Kurama: do you want me to place you as his intellectual peer?
hiei- Of course not... Did you know that peer ryhms with deer? Sure you did... *gasp* Get a mop! The flamming peanuts are dancing again!... Woa,,, I think that must have been some strong hair spray. *eats spong* There that always soaks up everything when I drink a little too much.
Kurama: just don't make up stories about me to complete strangers until dawn and in doing so convince yourself it's true...

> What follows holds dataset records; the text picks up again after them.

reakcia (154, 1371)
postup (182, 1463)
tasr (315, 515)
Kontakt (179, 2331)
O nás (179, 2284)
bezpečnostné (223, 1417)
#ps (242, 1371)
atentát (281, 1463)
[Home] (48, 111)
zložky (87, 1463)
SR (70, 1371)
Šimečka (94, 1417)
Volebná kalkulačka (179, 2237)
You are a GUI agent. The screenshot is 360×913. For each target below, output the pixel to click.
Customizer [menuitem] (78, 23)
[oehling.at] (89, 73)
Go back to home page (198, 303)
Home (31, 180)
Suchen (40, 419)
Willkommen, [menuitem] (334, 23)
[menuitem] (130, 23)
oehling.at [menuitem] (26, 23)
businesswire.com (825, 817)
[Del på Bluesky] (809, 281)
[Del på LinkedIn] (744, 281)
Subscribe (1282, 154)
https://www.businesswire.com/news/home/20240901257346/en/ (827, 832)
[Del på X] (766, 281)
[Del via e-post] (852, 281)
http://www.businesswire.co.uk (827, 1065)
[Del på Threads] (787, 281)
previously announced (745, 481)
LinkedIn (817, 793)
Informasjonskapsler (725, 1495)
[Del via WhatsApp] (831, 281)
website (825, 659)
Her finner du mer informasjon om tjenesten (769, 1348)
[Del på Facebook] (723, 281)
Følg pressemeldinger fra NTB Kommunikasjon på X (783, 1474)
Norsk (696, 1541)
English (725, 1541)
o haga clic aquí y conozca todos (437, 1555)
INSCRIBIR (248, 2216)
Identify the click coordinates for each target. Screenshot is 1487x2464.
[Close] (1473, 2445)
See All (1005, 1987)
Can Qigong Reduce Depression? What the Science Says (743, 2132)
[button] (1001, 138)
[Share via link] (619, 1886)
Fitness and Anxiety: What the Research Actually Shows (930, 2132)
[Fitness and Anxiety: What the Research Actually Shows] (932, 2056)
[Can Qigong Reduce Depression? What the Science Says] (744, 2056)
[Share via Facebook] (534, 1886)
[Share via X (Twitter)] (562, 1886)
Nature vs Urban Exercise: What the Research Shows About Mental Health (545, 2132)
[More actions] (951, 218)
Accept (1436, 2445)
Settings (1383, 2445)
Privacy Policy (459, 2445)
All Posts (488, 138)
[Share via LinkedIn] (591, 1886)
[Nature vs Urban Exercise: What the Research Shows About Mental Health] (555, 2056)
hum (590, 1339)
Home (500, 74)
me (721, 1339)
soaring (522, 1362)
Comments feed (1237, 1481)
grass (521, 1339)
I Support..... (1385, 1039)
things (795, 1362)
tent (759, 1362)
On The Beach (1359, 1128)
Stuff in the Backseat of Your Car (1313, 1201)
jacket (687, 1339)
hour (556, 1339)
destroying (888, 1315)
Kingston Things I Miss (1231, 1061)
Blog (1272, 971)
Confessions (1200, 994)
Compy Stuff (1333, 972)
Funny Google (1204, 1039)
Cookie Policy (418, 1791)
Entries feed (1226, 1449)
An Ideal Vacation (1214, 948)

Hiei- Hey camera guy. This guy right here once installed carpet into these one people's kitchen while they were on vacation. I know. I think he might be a little crazy... Hey, why does that camera man not have any hands or legs or a head?
Kurama: *grabs Hiei, drags him offstage* shows over, people...
Hiei- I was having fun. Are we going to that pizza place again?
Kurama: no, I'm just going to keep dragging you until we're out of the way of the camera, and then out of the building
Hiei- Aww... But you left your lifetime supply of hair spray and cheese slices.
Kurama: I didn't want them... and you drank all the spray, remember?
Hiei- That doesn't make any sense. How could I drink a life time of hair spray? That isn't a very long lifetime.
Kurama: just let me get you out of the studio...
Hiei- And then we'll stop at the drug store?
Kurama: no, we're not going anywhere... *mangaes to drag Hiei out door, ratings for "Crack The Walnut" skyrocket, and then drop, because all of it "fans" first saw it on it's wackiest night*
And the poor host goes on to make even worse game shows.